## MATERIAL PROVIDED
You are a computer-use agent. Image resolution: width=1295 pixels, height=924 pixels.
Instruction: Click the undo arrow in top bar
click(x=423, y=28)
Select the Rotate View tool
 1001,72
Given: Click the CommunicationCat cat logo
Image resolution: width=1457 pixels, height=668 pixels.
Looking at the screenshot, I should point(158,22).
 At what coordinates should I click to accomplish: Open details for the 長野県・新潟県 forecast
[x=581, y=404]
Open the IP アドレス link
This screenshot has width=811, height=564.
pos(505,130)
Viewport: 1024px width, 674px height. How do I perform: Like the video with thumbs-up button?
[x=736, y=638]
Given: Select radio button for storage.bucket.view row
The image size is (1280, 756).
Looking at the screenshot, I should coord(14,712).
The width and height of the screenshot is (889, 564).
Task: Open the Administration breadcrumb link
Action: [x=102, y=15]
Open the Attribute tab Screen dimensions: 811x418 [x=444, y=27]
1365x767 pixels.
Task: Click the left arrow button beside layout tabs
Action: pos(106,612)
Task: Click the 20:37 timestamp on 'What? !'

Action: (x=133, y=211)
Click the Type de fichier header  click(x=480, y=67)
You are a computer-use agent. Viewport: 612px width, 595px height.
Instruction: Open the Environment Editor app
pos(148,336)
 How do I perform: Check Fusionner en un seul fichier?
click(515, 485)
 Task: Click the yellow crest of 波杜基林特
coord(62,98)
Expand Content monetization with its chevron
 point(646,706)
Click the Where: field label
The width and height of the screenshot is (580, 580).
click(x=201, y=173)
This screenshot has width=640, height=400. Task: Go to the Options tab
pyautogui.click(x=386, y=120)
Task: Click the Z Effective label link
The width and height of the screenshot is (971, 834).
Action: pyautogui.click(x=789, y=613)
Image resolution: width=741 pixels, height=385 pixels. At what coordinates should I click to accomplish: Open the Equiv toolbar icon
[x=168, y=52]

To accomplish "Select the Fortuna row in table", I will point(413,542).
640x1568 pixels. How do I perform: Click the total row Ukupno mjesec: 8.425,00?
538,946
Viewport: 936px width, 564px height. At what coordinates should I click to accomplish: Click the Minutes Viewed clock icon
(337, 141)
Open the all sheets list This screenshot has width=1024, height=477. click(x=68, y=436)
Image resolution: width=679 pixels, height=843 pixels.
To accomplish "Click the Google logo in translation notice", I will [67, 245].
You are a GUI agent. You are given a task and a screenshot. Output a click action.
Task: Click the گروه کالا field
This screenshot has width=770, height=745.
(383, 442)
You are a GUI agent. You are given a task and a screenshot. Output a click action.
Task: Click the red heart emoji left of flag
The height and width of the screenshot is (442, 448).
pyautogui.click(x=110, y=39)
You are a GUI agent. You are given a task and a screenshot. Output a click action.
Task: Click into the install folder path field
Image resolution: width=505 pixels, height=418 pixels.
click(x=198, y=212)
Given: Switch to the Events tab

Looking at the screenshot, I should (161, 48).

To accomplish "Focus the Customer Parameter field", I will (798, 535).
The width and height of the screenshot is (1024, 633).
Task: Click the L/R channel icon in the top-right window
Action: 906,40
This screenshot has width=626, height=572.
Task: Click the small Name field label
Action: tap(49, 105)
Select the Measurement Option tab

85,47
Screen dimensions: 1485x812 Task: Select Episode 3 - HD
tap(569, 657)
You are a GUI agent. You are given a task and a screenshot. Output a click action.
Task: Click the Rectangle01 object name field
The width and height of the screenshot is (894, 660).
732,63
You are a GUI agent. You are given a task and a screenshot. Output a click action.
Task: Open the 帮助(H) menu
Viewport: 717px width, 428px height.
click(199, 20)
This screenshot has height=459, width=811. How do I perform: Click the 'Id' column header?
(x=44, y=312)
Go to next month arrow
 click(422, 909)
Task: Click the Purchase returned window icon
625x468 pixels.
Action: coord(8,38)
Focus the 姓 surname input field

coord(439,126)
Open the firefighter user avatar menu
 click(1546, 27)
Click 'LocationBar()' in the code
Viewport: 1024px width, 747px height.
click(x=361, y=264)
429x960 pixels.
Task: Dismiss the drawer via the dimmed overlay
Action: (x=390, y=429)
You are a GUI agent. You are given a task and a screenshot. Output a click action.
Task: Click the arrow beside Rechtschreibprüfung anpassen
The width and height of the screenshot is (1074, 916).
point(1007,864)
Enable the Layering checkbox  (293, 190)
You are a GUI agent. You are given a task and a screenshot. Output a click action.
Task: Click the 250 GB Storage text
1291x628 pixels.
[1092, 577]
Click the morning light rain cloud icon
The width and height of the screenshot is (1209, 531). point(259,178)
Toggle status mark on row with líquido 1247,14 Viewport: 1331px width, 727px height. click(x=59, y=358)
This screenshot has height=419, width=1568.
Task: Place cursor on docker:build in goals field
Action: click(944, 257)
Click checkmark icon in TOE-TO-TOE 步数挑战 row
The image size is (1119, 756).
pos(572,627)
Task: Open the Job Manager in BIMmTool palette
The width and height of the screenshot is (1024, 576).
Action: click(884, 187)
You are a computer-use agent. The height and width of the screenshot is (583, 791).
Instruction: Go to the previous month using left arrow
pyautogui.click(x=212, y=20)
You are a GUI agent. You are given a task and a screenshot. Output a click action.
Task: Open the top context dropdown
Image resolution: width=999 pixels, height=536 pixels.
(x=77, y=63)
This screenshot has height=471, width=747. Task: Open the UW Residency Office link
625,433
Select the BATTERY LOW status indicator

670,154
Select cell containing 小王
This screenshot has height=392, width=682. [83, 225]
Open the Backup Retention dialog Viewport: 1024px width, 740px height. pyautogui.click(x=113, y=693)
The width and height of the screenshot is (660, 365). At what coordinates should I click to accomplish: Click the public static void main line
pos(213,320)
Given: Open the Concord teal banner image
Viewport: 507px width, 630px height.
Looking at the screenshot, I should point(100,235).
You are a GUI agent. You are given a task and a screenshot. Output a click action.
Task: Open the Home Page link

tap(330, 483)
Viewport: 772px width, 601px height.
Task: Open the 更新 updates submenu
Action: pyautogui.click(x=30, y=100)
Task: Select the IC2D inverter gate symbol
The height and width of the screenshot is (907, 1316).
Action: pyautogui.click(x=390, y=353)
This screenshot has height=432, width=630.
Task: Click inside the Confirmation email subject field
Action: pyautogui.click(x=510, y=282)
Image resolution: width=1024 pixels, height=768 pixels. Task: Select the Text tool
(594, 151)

## WORK TO COMPLETE
Where does "computer" occur in the data? Copy each line that has it.

## TASK RESULT
You are a computer-use agent. Image resolution: width=1295 pixels, height=924 pixels.
You are a computer-use agent. Viewport: 612px width, 595px height.
You are a computer-use agent. The height and width of the screenshot is (583, 791).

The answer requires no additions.